With a few more years under my belt now, I can tell you that quick wins are far and few between and that all things worth having take time. For instance, if it took you years to put on those extra pounds you now carry around, you can’t expect to lose the weight overnight. Alternatively, building a business that will carry you to financial freedom will take years if not decades to achieve but the end results will have been worth it. If you ask me, it’s this simple switch from a short-term to a long-term mindset that separates the winners from the losers so set your sights further down the road and when you do, you will significantly increase your chances of meeting all of your loftiest financial goals!
Mistake #5: Attaching Your Self-Worth To Your Finances
If you’ve been able to avoid all the crippling money mistakes I’ve shared so far then chances are you are enjoying more financial success than the average person. While this is great for many reasons, it still requires you to head caution because success can come with its own set of problems. If you ask me, one of the biggest problems one can face when realizing greater levels of financial success is tying your self-worth to the size of your bank account.
I think at some level, no matter what financial state you’re in, we all attach some level of our self-image to the money we make. For instance, those who make low incomes often see themselves as being less valuable to society because the world we live in today is so focused on money. Alternatively, those who do make a ton of money probably see themselves as being extremely valuable when that same metric is applied.
I know for myself personally, when I first cracked the six-figure income mark, I was extremely proud of myself. For many years, I struggled to level up my money game so hitting this milestone was huge for my financial confidence and admittedly for my financial progression as well. Then, as my income continued to rise, I started to notice that I attributed more and more of my self-worth to how much money I made and less to the inherent traits that I liked about myself before I started to earn more like my caring nature and my sense of humor.

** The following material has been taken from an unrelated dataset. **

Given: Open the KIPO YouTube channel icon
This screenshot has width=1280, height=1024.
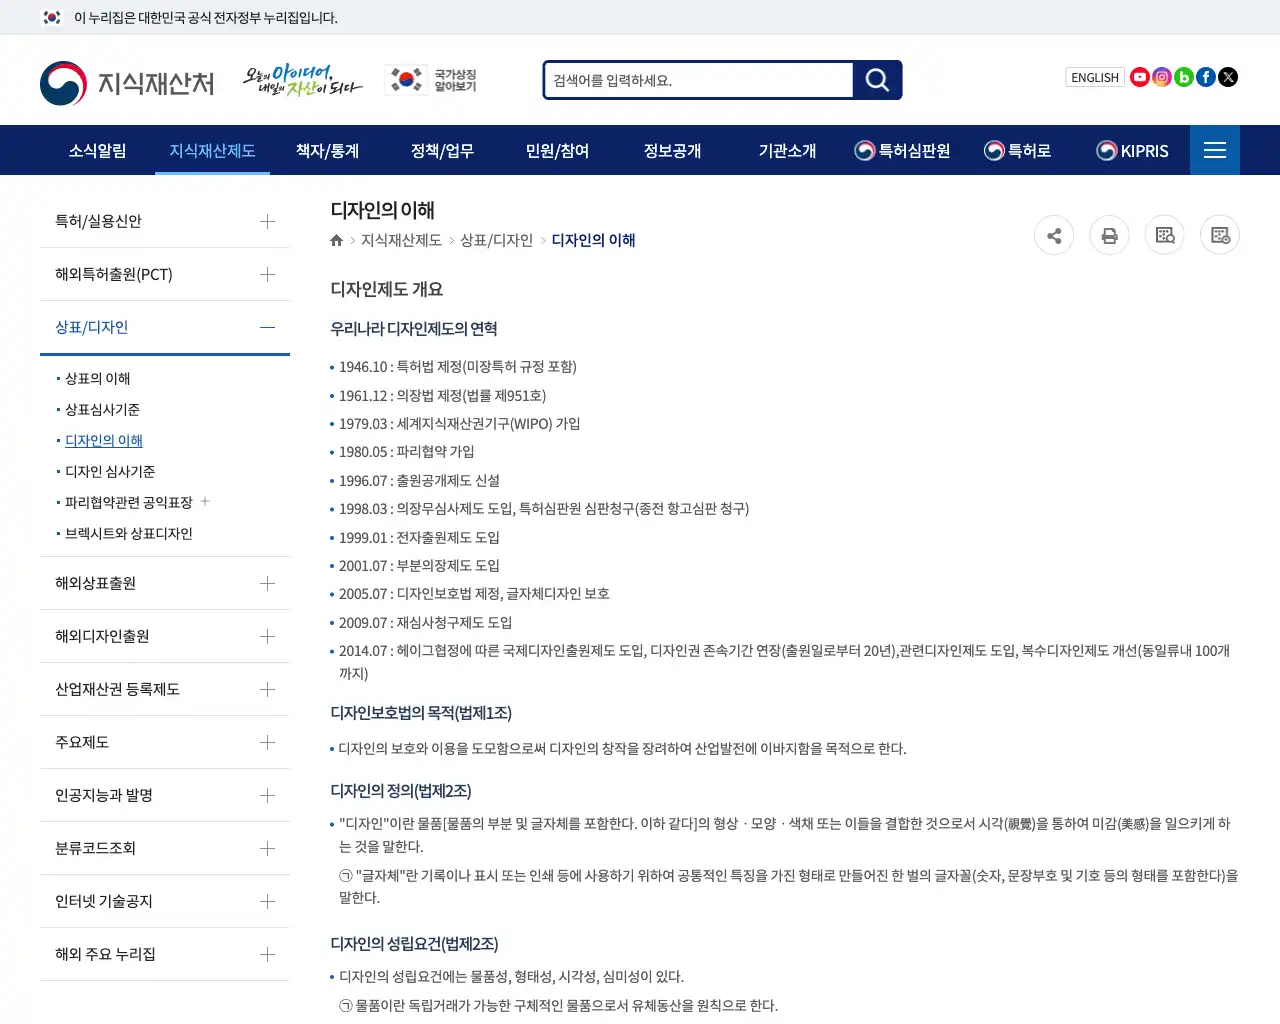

However, here’s where things started to go off the rails for me. This past year, I started a few new projects that I knew wouldn’t yield any significant income for at least a couple years and as such have made less money in 2021 than in years prior. I won’t lie, my self-image took a hit but this also allowed me to realize how much I tied my own self-worth into my financials which if I’m being honest isn’t healthy.
You see, there will be times in life when you make more money and times when you make less. Some years, your investments will be at record highs and others they will be in the red. While it’s important to strive for greater financial progression, this should only make up one dimension of who you are as a person.
What’s worked for me is that when I go through down periods in my finances, I aim to level up other areas of my life so I still feel like I am making progress. For instance, I will spend more time with friends and family to cultivate better relationships or double down on reaching my fitness goals.
In short, no one’s path to success in life is linear and as such you will face setbacks at times. What’s important is that your self-image isn’t tied to any financial metric because many times in life, your financial success will be outside of your control but how you see yourself never should be!